USING THE INFORMATION —
**a.** How many patents does the post say universities were granted in 2001 alone?
**b.** Please transcribe the post word for word, starting at "We have to wonder how many" and ending at "medication they need.".

READING TEXT —
▬▬▬

What is this, 1984? A
press release from the Yale Office of public affairs reports on an editorial written by Med School/EPH faculty and law students. The first line of the press release reads
Universities are in a unique position to draft licensing and patent strategies for development of life-saving medicines and technologies that benefit low-and middle-income countries
here's the clincher, though:
The report recommends that to make drugs universally accessible, universities should not patent their discoveries in targeted developing countries. The report also states that universities could negotiate clauses in their licensing agreements that require the products be available in low- and middle-income countries quickly, in sufficient quantities, and at an appropriate cost.
The editorial, written by Michael Merson, M.D., Dean and the Anna M.R. Lauder Professor of Public Health at Yale School of Medicine, along with recent Yale Law School graduates Amy Kapczynski and E. Tyler Crone, points out that in 2001 alone, universities were granted over 3,000 patents. Merson stated, "They [patents] not only bring revenue, but controversy, when they ensure power over commodities that are the very currency of life itself."
The editorial refers to the discussions between Yale University and Bristol-Myers Squibb that resulted in the first patent concession on an AIDS drug and a 30-fold reduction in price of the patented drug in South Africa. "Such actions should not hurt universities' bottom line, diminish their ability to strike licensing deals, or discourage innovation because there is little profit at stake," Merson and his colleagues write in the editorial.
Don't get me wrong. The BMS-Yale patent concession was a really great thing. And it's highly possible that the folks who worte this report (probably the Law students did most of the work -- this is, after all, Yale we're talking about here, the nation's most prestigious laboratory of experimentation with new forms of casual labor -- have their heads and or hearts in the right places. What i'm interested in is the way in which the actual facts surrounding the patent release are erased. Much as Yale has taken credit for other things GESO has forced it to do over the past 13 years, the patent release was not an act of benevolence. Yale has made untold millions of of the royalties from d4t. The massive new Anylan Center was built with the royalties earned off the drug. In 2001, yundergrads and grad students, many of whom were members and organizers of the Graduate Employees and Students Organization, fought to get BMS and Yale to release the patents on d4t in South Africa. The outcome, which this press release lauds as if it had occurred by benevolent fiat, in reality followed months of organizing. Yale, it seems, must obscure the facts, ut veritas non veniat in lucem (i.e., so that the truth doesn't come to light.)
We have to wonder how many of those other 3,000 patents were Yale's, and how many the university's acquired since. We have to wonder how much money they are making from these patents each year, and how many are dying because they cant afford the medication they need.

▬▬▬

ENTRIES PROVIDED —
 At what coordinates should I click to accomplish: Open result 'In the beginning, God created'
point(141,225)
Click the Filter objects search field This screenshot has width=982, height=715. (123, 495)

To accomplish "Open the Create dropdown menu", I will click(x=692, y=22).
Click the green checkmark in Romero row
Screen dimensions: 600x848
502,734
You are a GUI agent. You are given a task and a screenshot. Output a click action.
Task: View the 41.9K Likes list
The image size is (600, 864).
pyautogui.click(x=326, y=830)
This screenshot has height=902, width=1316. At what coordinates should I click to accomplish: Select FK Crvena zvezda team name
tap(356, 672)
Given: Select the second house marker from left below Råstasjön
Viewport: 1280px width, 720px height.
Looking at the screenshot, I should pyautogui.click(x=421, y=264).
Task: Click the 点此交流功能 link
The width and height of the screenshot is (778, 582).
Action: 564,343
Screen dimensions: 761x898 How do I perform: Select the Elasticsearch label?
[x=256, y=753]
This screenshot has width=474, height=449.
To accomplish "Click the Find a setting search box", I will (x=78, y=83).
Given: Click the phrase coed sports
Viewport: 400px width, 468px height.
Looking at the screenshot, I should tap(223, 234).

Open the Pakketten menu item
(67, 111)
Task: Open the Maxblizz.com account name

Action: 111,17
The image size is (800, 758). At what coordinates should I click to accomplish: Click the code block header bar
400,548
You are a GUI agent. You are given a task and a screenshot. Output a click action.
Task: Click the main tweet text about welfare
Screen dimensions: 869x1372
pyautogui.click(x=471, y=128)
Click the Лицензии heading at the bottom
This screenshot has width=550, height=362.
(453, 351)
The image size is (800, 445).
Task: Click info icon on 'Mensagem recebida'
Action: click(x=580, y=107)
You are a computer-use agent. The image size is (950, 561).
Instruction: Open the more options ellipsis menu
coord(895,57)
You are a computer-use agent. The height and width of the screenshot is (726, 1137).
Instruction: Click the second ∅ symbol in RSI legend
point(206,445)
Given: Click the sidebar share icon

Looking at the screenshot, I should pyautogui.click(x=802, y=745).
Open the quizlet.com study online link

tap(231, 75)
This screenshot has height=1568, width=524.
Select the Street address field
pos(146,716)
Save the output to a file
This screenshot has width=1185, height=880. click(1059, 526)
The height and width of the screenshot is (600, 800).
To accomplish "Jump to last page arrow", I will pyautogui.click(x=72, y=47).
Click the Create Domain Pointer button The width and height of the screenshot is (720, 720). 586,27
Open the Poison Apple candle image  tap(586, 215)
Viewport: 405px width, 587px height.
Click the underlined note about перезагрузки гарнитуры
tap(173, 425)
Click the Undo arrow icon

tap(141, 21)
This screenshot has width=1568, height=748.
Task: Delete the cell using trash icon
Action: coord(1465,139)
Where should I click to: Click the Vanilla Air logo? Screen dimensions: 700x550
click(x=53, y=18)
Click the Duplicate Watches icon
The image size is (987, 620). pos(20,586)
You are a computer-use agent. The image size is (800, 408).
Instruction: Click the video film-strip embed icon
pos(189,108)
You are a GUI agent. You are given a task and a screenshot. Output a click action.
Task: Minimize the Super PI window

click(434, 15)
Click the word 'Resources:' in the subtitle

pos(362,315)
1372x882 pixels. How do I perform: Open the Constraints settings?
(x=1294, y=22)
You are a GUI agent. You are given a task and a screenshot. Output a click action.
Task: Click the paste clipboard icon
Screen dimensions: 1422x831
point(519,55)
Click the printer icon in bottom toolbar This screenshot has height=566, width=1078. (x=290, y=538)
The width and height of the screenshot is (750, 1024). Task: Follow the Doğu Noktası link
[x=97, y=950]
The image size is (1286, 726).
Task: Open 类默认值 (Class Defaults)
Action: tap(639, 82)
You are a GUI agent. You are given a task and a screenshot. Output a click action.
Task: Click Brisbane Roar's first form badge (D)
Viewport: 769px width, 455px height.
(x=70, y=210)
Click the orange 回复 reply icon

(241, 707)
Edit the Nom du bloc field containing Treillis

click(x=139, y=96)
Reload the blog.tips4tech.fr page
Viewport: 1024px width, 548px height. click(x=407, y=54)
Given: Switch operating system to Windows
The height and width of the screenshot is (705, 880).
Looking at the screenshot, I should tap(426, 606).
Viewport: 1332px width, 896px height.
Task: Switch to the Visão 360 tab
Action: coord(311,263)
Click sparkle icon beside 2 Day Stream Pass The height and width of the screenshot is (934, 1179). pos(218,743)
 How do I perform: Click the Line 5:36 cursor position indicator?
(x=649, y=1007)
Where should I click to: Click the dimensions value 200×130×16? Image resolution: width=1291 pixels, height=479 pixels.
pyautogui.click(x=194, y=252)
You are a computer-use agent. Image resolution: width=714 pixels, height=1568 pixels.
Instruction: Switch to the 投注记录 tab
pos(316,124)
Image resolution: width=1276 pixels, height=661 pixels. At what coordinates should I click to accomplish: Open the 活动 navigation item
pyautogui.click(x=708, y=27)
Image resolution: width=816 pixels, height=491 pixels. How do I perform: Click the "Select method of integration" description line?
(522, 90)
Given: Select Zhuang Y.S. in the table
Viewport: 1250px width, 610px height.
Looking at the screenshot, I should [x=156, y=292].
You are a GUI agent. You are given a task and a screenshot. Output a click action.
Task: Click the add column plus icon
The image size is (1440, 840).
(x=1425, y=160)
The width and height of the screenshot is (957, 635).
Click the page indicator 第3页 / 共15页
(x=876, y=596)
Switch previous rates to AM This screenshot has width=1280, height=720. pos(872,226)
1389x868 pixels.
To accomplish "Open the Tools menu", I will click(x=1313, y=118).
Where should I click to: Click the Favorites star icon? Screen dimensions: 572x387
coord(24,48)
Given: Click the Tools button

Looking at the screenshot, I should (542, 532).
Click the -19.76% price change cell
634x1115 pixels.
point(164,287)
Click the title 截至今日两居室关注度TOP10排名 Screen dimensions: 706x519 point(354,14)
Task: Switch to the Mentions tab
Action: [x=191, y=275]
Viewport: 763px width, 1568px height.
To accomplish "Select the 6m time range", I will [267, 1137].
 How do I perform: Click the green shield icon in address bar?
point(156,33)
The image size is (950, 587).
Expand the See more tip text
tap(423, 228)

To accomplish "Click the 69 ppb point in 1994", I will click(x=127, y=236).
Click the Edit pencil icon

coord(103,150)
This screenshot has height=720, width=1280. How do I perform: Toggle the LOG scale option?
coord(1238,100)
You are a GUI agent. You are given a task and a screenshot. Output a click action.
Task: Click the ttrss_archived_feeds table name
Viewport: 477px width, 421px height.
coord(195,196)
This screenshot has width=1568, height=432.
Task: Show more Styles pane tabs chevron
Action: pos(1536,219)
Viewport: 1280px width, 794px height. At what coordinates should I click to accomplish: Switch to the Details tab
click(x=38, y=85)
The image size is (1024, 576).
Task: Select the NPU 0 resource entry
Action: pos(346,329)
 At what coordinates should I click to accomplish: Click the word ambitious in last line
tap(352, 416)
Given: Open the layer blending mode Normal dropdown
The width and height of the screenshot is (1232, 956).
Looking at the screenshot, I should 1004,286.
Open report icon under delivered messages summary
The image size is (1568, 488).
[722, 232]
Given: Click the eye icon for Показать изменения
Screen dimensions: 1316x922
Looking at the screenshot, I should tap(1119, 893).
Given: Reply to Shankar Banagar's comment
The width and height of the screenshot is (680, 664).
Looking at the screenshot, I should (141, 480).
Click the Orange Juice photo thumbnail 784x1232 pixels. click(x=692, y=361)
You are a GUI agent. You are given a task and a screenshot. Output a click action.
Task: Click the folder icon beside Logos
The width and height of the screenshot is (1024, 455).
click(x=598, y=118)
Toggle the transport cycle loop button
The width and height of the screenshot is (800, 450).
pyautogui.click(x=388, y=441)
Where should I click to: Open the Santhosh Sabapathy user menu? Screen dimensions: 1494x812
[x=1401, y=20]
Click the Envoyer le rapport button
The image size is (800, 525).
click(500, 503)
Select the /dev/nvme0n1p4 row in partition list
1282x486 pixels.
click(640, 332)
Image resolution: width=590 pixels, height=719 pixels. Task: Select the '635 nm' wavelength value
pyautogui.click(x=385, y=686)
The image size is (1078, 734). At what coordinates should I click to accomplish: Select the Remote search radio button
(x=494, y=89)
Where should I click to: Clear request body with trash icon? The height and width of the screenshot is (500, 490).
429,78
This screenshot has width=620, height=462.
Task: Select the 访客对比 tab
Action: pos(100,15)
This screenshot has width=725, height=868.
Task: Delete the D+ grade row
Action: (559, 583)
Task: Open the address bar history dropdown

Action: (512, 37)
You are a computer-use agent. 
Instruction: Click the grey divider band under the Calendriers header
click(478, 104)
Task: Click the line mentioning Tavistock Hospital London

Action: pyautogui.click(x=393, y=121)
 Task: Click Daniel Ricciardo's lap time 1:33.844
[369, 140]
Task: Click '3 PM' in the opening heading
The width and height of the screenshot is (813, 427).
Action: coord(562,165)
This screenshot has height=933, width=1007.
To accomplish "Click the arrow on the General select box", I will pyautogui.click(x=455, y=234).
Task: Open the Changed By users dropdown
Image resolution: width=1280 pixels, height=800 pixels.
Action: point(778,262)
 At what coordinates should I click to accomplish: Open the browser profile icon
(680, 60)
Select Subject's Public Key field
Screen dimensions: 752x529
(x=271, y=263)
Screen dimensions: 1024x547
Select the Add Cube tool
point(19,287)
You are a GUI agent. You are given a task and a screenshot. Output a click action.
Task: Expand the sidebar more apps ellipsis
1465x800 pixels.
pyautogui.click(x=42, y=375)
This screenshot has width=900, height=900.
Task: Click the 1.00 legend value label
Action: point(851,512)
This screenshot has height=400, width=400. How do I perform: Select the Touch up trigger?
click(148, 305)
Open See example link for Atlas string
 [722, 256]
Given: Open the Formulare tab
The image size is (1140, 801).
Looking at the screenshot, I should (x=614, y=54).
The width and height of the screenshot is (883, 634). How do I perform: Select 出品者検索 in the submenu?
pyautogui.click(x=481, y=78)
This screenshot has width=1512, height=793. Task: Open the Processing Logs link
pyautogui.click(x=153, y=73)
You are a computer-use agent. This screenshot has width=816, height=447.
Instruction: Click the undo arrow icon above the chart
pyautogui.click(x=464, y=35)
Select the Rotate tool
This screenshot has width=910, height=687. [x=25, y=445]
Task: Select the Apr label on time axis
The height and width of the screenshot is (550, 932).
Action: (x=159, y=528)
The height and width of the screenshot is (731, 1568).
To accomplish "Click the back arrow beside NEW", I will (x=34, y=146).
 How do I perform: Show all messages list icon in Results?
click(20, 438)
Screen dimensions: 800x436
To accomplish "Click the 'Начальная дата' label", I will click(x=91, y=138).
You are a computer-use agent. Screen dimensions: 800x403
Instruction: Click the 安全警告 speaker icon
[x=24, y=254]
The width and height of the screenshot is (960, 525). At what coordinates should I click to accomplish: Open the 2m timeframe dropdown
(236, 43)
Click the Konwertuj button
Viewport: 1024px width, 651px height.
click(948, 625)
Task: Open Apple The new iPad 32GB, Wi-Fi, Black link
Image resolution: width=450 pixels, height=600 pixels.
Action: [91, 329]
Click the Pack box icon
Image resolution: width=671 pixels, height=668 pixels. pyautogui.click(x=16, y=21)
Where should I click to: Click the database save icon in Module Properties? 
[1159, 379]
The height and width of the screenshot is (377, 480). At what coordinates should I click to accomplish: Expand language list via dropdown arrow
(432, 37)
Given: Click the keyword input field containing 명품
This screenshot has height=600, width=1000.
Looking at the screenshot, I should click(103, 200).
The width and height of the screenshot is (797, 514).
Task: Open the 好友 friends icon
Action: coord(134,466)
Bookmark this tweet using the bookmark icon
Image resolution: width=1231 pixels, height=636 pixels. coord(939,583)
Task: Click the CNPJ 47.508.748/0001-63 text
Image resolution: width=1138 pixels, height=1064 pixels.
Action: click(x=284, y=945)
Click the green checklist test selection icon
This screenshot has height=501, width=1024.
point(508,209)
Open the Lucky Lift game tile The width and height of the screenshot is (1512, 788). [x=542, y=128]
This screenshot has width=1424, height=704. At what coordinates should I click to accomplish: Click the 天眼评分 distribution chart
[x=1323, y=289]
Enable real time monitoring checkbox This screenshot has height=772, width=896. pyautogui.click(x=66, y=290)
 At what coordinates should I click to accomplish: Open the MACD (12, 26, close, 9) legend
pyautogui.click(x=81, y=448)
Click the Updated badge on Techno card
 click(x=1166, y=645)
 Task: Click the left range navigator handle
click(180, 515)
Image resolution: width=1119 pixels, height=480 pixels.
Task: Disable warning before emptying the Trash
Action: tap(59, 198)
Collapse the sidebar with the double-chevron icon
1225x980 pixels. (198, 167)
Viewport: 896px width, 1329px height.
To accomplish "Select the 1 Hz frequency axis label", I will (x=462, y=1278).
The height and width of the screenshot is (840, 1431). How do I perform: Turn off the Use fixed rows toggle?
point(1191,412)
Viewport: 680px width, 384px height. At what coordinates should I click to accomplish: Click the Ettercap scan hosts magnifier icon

▬▬▬

RESULTS IN ORDER —
**a.** Over 3,000.

**b.**
We have to wonder how many of those other 3,000 patents were Yale's, and how many the university's acquired since. We have to wonder how much money they are making from these patents each year, and how many are dying because they cant afford the medication they need.